A browser extension called Secretbook allows anyone using Google Chrome to secretly embed a message in a JPEG image uploaded to Facebook. The contents of the 140 character message can only be viewed if you know the corresponding password, according to the program’s creator.
The extension was created by 21-year-old Oxford University computer science student (and former Google intern) Owen Campbell-Moore as part of a school project. Campbell-Moore said the goal of the two-month long project was to demonstrate that JPEG steganography can be performed on social media – a platform where it has previously been impossible.
The student admitted that there are already tools for steganography in JPEGs but they always required the images to be transmitted exactly as they are. When you upload a photo to Facebook, the social networking site automatically recompresses it – rendering the secret message useless.
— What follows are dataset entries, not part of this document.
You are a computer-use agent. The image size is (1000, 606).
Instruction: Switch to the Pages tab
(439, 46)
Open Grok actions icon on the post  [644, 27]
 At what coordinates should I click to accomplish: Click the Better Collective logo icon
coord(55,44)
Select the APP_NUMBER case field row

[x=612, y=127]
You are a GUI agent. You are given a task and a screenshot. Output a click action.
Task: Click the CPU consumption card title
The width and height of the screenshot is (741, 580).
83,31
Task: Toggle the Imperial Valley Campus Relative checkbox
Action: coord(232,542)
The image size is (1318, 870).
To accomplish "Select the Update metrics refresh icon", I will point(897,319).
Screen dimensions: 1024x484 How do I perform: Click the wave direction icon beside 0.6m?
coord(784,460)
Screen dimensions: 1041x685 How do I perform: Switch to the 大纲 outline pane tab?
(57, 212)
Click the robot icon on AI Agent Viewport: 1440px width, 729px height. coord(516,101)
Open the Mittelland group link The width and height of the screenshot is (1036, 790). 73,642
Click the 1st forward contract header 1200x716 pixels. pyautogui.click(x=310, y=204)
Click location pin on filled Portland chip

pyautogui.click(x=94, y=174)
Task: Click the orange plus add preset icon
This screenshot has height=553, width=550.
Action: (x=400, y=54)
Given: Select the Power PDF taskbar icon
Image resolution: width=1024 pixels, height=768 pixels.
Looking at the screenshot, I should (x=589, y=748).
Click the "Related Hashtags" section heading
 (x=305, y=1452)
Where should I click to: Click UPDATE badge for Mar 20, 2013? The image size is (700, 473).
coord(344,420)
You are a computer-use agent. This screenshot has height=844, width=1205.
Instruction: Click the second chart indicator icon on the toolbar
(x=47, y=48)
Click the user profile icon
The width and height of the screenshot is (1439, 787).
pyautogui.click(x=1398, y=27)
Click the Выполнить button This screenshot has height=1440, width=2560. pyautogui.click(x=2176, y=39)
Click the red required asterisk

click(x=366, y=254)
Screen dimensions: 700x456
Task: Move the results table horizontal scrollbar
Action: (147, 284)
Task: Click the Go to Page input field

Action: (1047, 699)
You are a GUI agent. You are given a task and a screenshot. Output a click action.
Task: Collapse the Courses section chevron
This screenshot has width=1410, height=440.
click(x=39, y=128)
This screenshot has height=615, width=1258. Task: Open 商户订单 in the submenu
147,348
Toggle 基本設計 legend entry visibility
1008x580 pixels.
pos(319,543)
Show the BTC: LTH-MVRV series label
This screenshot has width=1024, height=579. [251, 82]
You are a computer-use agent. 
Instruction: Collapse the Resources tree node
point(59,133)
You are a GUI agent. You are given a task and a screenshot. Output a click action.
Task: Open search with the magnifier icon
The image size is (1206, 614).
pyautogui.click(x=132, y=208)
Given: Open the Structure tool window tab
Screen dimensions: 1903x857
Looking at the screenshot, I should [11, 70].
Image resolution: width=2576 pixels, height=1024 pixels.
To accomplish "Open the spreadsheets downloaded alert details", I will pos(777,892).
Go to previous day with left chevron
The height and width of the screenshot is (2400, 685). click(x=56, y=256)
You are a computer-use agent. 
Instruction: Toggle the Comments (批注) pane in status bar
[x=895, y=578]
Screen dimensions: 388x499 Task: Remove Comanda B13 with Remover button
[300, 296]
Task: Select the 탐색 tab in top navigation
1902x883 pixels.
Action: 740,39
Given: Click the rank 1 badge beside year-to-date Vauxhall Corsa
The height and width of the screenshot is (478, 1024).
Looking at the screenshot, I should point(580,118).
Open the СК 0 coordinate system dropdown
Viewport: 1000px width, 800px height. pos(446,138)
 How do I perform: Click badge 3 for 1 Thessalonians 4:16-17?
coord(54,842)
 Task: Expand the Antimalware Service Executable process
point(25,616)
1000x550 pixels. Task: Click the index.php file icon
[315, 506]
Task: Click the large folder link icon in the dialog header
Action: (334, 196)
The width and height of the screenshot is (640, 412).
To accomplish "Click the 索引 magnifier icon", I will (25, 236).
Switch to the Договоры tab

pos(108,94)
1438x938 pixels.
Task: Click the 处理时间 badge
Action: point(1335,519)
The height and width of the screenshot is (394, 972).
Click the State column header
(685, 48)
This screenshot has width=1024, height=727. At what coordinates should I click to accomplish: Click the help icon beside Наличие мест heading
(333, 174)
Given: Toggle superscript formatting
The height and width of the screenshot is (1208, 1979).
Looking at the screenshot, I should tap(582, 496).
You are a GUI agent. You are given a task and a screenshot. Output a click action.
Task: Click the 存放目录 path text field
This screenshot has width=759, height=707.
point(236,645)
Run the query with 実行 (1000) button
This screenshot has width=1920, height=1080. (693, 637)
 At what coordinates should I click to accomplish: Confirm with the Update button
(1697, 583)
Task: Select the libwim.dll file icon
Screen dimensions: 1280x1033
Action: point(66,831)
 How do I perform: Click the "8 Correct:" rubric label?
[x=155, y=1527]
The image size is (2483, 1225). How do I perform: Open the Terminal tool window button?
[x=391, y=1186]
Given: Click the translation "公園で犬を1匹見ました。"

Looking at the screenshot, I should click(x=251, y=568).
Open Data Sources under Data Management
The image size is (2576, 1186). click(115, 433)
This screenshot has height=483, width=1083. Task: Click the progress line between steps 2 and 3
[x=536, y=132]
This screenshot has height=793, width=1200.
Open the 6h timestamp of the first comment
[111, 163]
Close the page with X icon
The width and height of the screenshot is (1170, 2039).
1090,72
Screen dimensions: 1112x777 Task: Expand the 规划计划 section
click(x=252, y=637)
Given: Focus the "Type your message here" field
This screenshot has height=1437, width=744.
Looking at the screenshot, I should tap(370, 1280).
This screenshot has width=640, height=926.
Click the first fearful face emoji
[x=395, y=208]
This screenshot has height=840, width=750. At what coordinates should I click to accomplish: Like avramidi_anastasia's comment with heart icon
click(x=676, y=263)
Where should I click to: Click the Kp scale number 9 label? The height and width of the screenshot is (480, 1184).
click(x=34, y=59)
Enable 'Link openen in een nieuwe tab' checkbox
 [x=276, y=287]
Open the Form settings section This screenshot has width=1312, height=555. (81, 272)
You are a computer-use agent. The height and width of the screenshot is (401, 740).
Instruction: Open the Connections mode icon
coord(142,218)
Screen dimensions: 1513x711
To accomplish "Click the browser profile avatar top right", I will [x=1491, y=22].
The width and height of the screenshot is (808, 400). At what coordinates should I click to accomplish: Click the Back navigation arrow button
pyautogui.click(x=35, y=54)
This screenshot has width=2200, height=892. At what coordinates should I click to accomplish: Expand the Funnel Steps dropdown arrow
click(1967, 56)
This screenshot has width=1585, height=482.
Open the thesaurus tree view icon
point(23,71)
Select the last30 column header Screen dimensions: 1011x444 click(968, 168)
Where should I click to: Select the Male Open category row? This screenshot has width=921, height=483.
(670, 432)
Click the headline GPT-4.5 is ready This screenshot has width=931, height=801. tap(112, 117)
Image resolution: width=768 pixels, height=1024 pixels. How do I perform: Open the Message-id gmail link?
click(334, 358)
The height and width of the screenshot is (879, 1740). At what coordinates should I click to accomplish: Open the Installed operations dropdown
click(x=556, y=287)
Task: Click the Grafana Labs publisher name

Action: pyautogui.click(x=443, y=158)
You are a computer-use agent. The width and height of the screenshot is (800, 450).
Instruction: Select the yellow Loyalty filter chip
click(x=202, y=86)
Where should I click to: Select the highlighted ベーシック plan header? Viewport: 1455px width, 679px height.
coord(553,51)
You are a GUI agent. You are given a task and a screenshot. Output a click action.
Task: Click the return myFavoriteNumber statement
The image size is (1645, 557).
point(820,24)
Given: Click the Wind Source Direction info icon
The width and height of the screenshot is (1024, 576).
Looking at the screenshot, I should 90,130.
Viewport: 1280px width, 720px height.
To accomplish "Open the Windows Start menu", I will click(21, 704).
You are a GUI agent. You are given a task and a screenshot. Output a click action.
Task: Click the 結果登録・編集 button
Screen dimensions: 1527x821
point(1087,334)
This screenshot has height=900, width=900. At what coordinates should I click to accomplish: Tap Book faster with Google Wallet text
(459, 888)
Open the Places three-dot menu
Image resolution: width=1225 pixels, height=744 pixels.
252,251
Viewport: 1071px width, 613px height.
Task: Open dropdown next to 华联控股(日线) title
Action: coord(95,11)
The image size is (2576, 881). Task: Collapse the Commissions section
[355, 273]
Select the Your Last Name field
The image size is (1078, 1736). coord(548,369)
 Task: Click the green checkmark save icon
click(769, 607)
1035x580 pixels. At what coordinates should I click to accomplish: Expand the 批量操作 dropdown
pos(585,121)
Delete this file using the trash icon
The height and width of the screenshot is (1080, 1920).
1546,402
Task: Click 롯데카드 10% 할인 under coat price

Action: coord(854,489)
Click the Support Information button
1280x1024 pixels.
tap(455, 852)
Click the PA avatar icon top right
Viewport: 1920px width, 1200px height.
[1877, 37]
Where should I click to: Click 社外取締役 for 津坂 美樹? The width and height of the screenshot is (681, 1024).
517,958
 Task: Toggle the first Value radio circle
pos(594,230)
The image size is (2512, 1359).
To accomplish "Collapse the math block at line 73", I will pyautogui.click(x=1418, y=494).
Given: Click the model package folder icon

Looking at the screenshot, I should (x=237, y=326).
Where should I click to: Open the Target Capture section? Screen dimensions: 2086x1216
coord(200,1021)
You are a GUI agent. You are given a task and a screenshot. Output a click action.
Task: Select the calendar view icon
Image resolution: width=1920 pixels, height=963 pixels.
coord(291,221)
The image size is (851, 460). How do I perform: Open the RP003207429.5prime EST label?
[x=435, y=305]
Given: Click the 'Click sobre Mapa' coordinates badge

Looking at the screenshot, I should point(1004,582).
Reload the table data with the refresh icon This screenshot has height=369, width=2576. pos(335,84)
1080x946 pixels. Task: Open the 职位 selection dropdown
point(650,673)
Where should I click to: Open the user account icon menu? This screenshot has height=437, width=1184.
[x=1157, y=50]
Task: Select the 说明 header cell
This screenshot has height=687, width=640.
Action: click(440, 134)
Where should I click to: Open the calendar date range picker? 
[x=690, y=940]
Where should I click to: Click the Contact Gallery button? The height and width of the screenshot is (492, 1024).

To get around this, Campbell-Moore replicated Facebook’s recompression algorithm. Now when someone encodes a message into an image, the extension automatically compresses the photo just like Facebook would to preserve the hidden message. The extension is also said to make a lot of minute changes to add redundancy so when Facebook recompresses it, damage to the hidden message is minimal.
Anyone – even a terrorist – could use the extension to share messages with others although the creator warns that it’s not entirely foolproof. He said that someone could write an algorithm to detect manipulated images which may limit Secretbook’s use to hobbyists and researchers.